A Comparative Benchmark Study of Large Language Models on Turkish NLP Tasks: A Comparison of ChatGPT and DeepSeek


Ünsal E., Karakuş A. T.

International Journal of Innovative Engineering Applications, cilt.9, sa.2, ss.184-192, 2025 (TRDizin)

Özet

Large language models (LLMs) have demonstrated remarkable success in high-resource languages such as English. Despite the increasing development of multilingual models, there is a lack of comprehensive, task-diverse benchmarking for Turkish Natural Language Processing (NLP) tasks.
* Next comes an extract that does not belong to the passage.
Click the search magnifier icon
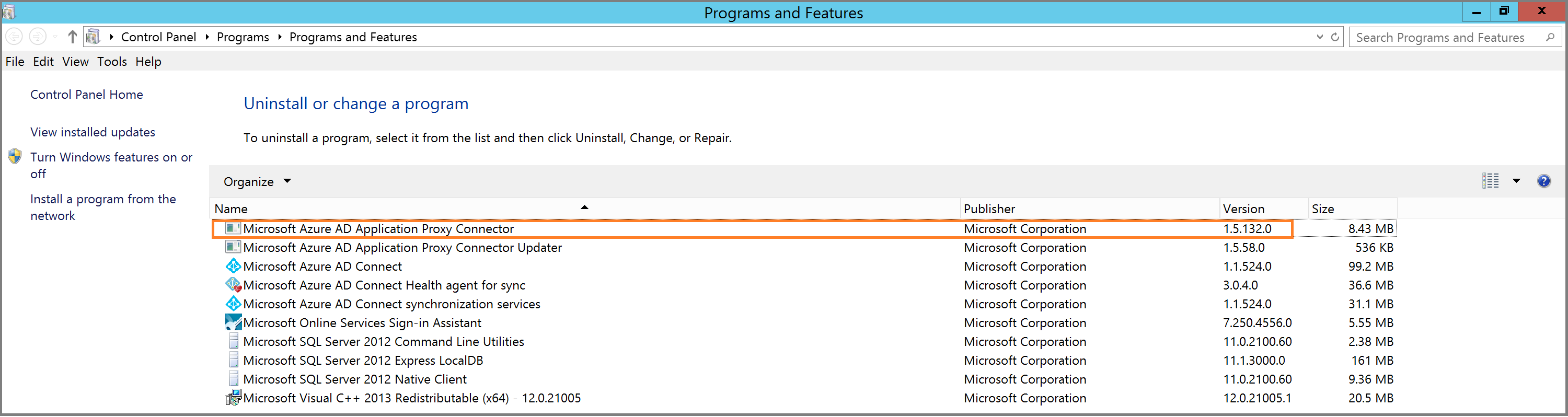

On the other hand, their effectiveness in low-resource and morphologically rich languages like Turkish have not been sufficiently investigated. This study presents a comprehensive performance evaluation of two leading LLMs, ChatGPT (GPT-4o) and DeepSeek-v3, on Turkish NLP tasks, addressing challenges in low-resource and morphologically complex languages. Five task specific datasets (Turkish NLP Question-Answering, XQuAD, MLSUM, Turkish News Headlines, and Turkish-English Translation) were used to evaluate model performance on question answering, summarization, headline generation, and translation tasks. Evaluation metrics include BLEU, ROUGE, METEOR, and BERTScore to measure both syntactic accuracy and semantic relevance. ChatGPT consistently outperformed DeepSeek in most tasks. GPT scored ROUGE-1: 0.52, METEOR: 0.62, and BERTScore: 0.68, while DeepSeek scored 0.26, 0.30, and 0.52 respectively. On the MLSUM dataset, GPT scored BLEU: 0.04 and ROUGE-1: 0.62 compared to DeepSeek’s 0.03 and 0.26. Both models performed equally well on the Turkish News Headlines dataset (ROUGE-1, ROUGE-L, METEOR: 1.0; BLEU: 0.83). For translation tasks, GPT held a slight advantage (BLEU: 0.29 vs. 0.23; METEOR: 0.62 vs. 0.60). Although GPT’s overall average metric score was 18% higher, DeepSeek occasionally performed better in BERTScore, which reflects surface-level semantic matching (e.g., XQuAD: 0.89 vs. 0.61). During the error analysis it was found that semantically valid outputs were sometimes penalized by ROUGE-L due to expression differences such as “1156–1241” vs. “He was born in 1156 and died in 1241”. The findings highlight the need for Turkish-specific LLM development and improved evaluation metrics. This study provides comprehensive comparison data and methodological insights to guide future improvements.